YOUR OBJECTIVE:
How many of the lines below contain the string "left"? Reply with the number alone.

DATA IN THIS EXERCISE:
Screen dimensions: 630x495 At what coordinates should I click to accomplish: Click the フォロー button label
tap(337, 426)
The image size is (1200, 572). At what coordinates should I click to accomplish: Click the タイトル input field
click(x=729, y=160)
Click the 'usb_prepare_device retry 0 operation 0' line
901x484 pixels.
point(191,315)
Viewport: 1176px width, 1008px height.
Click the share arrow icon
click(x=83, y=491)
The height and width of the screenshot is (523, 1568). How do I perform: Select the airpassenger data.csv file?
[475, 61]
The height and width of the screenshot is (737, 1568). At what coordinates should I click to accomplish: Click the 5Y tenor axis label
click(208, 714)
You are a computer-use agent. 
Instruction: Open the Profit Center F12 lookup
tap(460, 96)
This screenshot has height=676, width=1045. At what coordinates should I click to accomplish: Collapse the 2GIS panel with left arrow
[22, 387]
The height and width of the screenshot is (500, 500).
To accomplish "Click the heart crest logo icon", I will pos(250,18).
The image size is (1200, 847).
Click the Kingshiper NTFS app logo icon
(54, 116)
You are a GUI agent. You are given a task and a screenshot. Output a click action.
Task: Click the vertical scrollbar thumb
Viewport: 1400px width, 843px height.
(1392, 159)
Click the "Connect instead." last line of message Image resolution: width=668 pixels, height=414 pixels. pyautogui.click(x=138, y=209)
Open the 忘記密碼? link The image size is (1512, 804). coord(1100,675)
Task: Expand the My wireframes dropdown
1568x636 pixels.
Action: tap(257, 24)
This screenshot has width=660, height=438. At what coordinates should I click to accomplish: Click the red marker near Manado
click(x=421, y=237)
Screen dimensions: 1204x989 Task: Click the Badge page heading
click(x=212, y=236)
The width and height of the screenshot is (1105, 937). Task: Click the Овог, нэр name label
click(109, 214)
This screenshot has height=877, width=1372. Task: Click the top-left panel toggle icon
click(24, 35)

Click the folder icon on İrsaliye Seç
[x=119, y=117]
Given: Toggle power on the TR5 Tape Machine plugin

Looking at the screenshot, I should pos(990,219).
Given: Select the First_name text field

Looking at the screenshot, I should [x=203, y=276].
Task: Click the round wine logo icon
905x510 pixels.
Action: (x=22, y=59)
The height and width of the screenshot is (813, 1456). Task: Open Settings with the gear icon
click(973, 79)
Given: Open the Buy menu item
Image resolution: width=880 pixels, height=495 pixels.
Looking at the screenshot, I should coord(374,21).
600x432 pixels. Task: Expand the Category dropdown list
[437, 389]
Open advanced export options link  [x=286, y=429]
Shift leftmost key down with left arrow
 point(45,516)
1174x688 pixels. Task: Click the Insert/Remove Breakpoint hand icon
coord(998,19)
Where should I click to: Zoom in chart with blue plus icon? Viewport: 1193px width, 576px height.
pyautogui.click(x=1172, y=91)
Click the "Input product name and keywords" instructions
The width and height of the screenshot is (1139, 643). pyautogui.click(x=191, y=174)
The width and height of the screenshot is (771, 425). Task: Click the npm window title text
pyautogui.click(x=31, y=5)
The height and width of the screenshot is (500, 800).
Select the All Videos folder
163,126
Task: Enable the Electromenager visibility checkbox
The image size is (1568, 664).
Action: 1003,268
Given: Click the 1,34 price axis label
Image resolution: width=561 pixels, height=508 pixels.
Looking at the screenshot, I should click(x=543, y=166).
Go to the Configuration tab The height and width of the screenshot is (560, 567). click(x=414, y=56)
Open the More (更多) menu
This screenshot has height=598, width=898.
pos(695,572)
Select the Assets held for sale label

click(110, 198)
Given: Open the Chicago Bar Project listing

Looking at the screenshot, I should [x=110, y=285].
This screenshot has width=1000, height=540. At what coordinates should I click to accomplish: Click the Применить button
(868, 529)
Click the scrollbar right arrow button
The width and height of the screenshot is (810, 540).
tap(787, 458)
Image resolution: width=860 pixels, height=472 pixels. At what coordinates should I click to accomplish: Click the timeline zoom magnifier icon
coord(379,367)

FULL SOLUTION:
3